▶ _WRITTEN INSTRUCTION_
Turn every line of the records below into a Markdown table with the columns Row and Line, numbering each row and leaving out blank lines.
** Start PROVIDED INFORMATION **
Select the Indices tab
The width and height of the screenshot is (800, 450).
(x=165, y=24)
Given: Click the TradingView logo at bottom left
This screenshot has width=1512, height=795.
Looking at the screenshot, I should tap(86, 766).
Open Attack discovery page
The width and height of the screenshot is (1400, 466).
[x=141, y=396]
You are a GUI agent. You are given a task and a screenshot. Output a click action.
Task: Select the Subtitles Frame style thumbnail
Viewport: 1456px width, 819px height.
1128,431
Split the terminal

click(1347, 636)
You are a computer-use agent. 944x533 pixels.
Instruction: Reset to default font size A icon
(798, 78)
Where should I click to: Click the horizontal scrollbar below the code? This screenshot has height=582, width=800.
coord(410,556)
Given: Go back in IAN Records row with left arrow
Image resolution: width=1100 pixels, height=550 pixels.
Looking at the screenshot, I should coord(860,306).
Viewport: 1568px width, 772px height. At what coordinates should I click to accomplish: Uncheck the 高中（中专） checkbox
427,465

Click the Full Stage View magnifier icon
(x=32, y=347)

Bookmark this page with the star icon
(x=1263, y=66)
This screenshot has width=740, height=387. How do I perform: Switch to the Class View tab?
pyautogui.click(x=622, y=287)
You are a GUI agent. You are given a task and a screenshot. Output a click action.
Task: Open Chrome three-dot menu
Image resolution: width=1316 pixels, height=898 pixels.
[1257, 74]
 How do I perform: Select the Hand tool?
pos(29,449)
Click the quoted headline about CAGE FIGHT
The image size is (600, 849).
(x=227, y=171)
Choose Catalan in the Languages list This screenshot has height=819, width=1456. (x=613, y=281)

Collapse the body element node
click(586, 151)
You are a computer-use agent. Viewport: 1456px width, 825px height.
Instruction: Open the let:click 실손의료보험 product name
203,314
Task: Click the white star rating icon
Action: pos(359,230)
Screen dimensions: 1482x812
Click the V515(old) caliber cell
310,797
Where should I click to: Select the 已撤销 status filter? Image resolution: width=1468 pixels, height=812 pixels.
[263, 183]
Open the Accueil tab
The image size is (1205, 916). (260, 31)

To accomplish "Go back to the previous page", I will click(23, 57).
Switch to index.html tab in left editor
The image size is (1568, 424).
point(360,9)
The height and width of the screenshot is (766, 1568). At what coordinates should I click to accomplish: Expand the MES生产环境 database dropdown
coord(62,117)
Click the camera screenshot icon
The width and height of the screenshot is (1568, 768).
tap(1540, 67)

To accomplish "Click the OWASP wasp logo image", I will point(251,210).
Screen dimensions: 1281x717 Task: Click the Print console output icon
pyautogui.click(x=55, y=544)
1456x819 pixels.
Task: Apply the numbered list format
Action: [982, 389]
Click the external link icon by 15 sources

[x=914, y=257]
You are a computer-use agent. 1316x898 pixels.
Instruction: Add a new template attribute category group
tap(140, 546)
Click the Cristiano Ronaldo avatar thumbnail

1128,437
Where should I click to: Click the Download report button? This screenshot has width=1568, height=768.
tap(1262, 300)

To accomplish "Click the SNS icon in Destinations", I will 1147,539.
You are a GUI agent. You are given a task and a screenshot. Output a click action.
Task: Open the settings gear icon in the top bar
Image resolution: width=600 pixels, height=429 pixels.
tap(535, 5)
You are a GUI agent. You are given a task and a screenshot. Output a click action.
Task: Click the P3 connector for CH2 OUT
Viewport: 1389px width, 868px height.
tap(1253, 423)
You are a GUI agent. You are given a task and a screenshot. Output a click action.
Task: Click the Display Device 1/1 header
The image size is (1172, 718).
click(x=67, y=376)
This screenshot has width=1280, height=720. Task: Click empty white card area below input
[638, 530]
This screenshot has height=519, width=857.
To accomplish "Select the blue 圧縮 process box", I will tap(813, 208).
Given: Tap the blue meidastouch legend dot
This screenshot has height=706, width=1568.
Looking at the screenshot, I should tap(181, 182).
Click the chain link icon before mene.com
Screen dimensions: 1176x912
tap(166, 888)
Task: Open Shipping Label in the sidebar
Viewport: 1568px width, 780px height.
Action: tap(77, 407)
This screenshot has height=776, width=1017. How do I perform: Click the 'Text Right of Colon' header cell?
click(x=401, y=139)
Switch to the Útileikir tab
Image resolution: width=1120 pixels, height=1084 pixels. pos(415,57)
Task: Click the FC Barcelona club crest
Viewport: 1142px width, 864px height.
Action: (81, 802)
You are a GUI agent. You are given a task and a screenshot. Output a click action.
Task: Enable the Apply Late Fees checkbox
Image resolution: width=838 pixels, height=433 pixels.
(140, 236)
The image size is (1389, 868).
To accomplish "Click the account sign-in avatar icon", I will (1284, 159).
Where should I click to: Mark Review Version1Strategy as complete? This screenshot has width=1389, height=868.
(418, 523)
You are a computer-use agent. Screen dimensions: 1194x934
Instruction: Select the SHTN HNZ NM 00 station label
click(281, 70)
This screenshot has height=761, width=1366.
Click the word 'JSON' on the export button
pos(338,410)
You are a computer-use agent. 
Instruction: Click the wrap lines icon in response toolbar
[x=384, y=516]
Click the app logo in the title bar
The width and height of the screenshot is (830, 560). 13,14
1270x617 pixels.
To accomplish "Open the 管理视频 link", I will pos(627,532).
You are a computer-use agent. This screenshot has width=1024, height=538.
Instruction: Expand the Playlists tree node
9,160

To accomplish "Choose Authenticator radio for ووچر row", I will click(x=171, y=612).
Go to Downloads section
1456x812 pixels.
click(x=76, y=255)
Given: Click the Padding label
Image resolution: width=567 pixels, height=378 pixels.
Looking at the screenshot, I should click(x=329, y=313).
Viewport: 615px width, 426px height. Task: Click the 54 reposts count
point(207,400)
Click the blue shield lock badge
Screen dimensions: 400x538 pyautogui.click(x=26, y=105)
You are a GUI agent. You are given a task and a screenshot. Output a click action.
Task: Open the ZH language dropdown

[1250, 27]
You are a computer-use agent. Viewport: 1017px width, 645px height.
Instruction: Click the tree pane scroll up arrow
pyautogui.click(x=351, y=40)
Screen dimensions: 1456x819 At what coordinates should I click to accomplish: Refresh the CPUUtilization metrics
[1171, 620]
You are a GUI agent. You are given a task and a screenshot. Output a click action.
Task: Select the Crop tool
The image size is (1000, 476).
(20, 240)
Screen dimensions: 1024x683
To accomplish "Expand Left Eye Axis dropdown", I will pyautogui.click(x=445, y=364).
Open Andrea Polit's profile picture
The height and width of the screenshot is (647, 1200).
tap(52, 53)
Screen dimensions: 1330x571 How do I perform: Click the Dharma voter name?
** End PROVIDED INFORMATION **
▶ _FULL OUTPUT_
| Row | Line |
|---|---|
| 1 | Select the Indices tab |
| 2 | The width and height of the screenshot is (800, 450). |
| 3 | (x=165, y=24) |
| 4 | Given: Click the TradingView logo at bottom left |
| 5 | This screenshot has width=1512, height=795. |
| 6 | Looking at the screenshot, I should tap(86, 766). |
| 7 | Open Attack discovery page |
| 8 | The width and height of the screenshot is (1400, 466). |
| 9 | [x=141, y=396] |
| 10 | You are a GUI agent. You are given a task and a screenshot. Output a click action. |
| 11 | Task: Select the Subtitles Frame style thumbnail |
| 12 | Viewport: 1456px width, 819px height. |
| 13 | 1128,431 |
| 14 | Split the terminal |
| 15 | click(1347, 636) |
| 16 | You are a computer-use agent. 944x533 pixels. |
| 17 | Instruction: Reset to default font size A icon |
| 18 | (798, 78) |
| 19 | Where should I click to: Click the horizontal scrollbar below the code? This screenshot has height=582, width=800. |
| 20 | coord(410,556) |
| 21 | Given: Go back in IAN Records row with left arrow |
| 22 | Image resolution: width=1100 pixels, height=550 pixels. |
| 23 | Looking at the screenshot, I should coord(860,306). |
| 24 | Viewport: 1568px width, 772px height. At what coordinates should I click to accomplish: Uncheck the 高中（中专） checkbox |
| 25 | 427,465 |
| 26 | Click the Full Stage View magnifier icon |
| 27 | (x=32, y=347) |
| 28 | Bookmark this page with the star icon |
| 29 | (x=1263, y=66) |
| 30 | This screenshot has width=740, height=387. How do I perform: Switch to the Class View tab? |
| 31 | pyautogui.click(x=622, y=287) |
| 32 | You are a GUI agent. You are given a task and a screenshot. Output a click action. |
| 33 | Task: Open Chrome three-dot menu |
| 34 | Image resolution: width=1316 pixels, height=898 pixels. |
| 35 | [1257, 74] |
| 36 |  How do I perform: Select the Hand tool? |
| 37 | pos(29,449) |
| 38 | Click the quoted headline about CAGE FIGHT |
| 39 | The image size is (600, 849). |
| 40 | (x=227, y=171) |
| 41 | Choose Catalan in the Languages list This screenshot has height=819, width=1456. (x=613, y=281) |
| 42 | Collapse the body element node |
| 43 | click(586, 151) |
| 44 | You are a computer-use agent. Viewport: 1456px width, 825px height. |
| 45 | Instruction: Open the let:click 실손의료보험 product name |
| 46 | 203,314 |
| 47 | Task: Click the white star rating icon |
| 48 | Action: pos(359,230) |
| 49 | Screen dimensions: 1482x812 |
| 50 | Click the V515(old) caliber cell |
| 51 | 310,797 |
| 52 | Where should I click to: Select the 已撤销 status filter? Image resolution: width=1468 pixels, height=812 pixels. |
| 53 | [263, 183] |
| 54 | Open the Accueil tab |
| 55 | The image size is (1205, 916). (260, 31) |
| 56 | To accomplish "Go back to the previous page", I will click(23, 57). |
| 57 | Switch to index.html tab in left editor |
| 58 | The image size is (1568, 424). |
| 59 | point(360,9) |
| 60 | The height and width of the screenshot is (766, 1568). At what coordinates should I click to accomplish: Expand the MES生产环境 database dropdown |
| 61 | coord(62,117) |
| 62 | Click the camera screenshot icon |
| 63 | The width and height of the screenshot is (1568, 768). |
| 64 | tap(1540, 67) |
| 65 | To accomplish "Click the OWASP wasp logo image", I will point(251,210). |
| 66 | Screen dimensions: 1281x717 Task: Click the Print console output icon |
| 67 | pyautogui.click(x=55, y=544) |
| 68 | 1456x819 pixels. |
| 69 | Task: Apply the numbered list format |
| 70 | Action: [982, 389] |
| 71 | Click the external link icon by 15 sources |
| 72 | [x=914, y=257] |
| 73 | You are a computer-use agent. 1316x898 pixels. |
| 74 | Instruction: Add a new template attribute category group |
| 75 | tap(140, 546) |
| 76 | Click the Cristiano Ronaldo avatar thumbnail |
| 77 | 1128,437 |
| 78 | Where should I click to: Click the Download report button? This screenshot has width=1568, height=768. |
| 79 | tap(1262, 300) |
| 80 | To accomplish "Click the SNS icon in Destinations", I will 1147,539. |
| 81 | You are a GUI agent. You are given a task and a screenshot. Output a click action. |
| 82 | Task: Open the settings gear icon in the top bar |
| 83 | Image resolution: width=600 pixels, height=429 pixels. |
| 84 | tap(535, 5) |
| 85 | You are a GUI agent. You are given a task and a screenshot. Output a click action. |
| 86 | Task: Click the P3 connector for CH2 OUT |
| 87 | Viewport: 1389px width, 868px height. |
| 88 | tap(1253, 423) |
| 89 | You are a GUI agent. You are given a task and a screenshot. Output a click action. |
| 90 | Task: Click the Display Device 1/1 header |
| 91 | The image size is (1172, 718). |
| 92 | click(x=67, y=376) |
| 93 | This screenshot has width=1280, height=720. Task: Click empty white card area below input |
| 94 | [638, 530] |
| 95 | This screenshot has height=519, width=857. |
| 96 | To accomplish "Select the blue 圧縮 process box", I will tap(813, 208). |
| 97 | Given: Tap the blue meidastouch legend dot |
| 98 | This screenshot has height=706, width=1568. |
| 99 | Looking at the screenshot, I should tap(181, 182). |
| 100 | Click the chain link icon before mene.com |
| 101 | Screen dimensions: 1176x912 |
| 102 | tap(166, 888) |
| 103 | Task: Open Shipping Label in the sidebar |
| 104 | Viewport: 1568px width, 780px height. |
| 105 | Action: tap(77, 407) |
| 106 | This screenshot has height=776, width=1017. How do I perform: Click the 'Text Right of Colon' header cell? |
| 107 | click(x=401, y=139) |
| 108 | Switch to the Útileikir tab |
| 109 | Image resolution: width=1120 pixels, height=1084 pixels. pos(415,57) |
| 110 | Task: Click the FC Barcelona club crest |
| 111 | Viewport: 1142px width, 864px height. |
| 112 | Action: (81, 802) |
| 113 | You are a GUI agent. You are given a task and a screenshot. Output a click action. |
| 114 | Task: Enable the Apply Late Fees checkbox |
| 115 | Image resolution: width=838 pixels, height=433 pixels. |
| 116 | (140, 236) |
| 117 | The image size is (1389, 868). |
| 118 | To accomplish "Click the account sign-in avatar icon", I will (1284, 159). |
| 119 | Where should I click to: Mark Review Version1Strategy as complete? This screenshot has width=1389, height=868. |
| 120 | (418, 523) |
| 121 | You are a computer-use agent. Screen dimensions: 1194x934 |
| 122 | Instruction: Select the SHTN HNZ NM 00 station label |
| 123 | click(281, 70) |
| 124 | This screenshot has height=761, width=1366. |
| 125 | Click the word 'JSON' on the export button |
| 126 | pos(338,410) |
| 127 | You are a computer-use agent.  |
| 128 | Instruction: Click the wrap lines icon in response toolbar |
| 129 | [x=384, y=516] |
| 130 | Click the app logo in the title bar |
| 131 | The width and height of the screenshot is (830, 560). 13,14 |
| 132 | 1270x617 pixels. |
| 133 | To accomplish "Open the 管理视频 link", I will pos(627,532). |
| 134 | You are a computer-use agent. This screenshot has width=1024, height=538. |
| 135 | Instruction: Expand the Playlists tree node |
| 136 | 9,160 |
| 137 | To accomplish "Choose Authenticator radio for ووچر row", I will click(x=171, y=612). |
| 138 | Go to Downloads section |
| 139 | 1456x812 pixels. |
| 140 | click(x=76, y=255) |
| 141 | Given: Click the Padding label |
| 142 | Image resolution: width=567 pixels, height=378 pixels. |
| 143 | Looking at the screenshot, I should click(x=329, y=313). |
| 144 | Viewport: 615px width, 426px height. Task: Click the 54 reposts count |
| 145 | point(207,400) |
| 146 | Click the blue shield lock badge |
| 147 | Screen dimensions: 400x538 pyautogui.click(x=26, y=105) |
| 148 | You are a GUI agent. You are given a task and a screenshot. Output a click action. |
| 149 | Task: Open the ZH language dropdown |
| 150 | [1250, 27] |
| 151 | You are a computer-use agent. Viewport: 1017px width, 645px height. |
| 152 | Instruction: Click the tree pane scroll up arrow |
| 153 | pyautogui.click(x=351, y=40) |
| 154 | Screen dimensions: 1456x819 At what coordinates should I click to accomplish: Refresh the CPUUtilization metrics |
| 155 | [1171, 620] |
| 156 | You are a GUI agent. You are given a task and a screenshot. Output a click action. |
| 157 | Task: Select the Crop tool |
| 158 | The image size is (1000, 476). |
| 159 | (20, 240) |
| 160 | Screen dimensions: 1024x683 |
| 161 | To accomplish "Expand Left Eye Axis dropdown", I will pyautogui.click(x=445, y=364). |
| 162 | Open Andrea Polit's profile picture |
| 163 | The height and width of the screenshot is (647, 1200). |
| 164 | tap(52, 53) |
| 165 | Screen dimensions: 1330x571 How do I perform: Click the Dharma voter name? |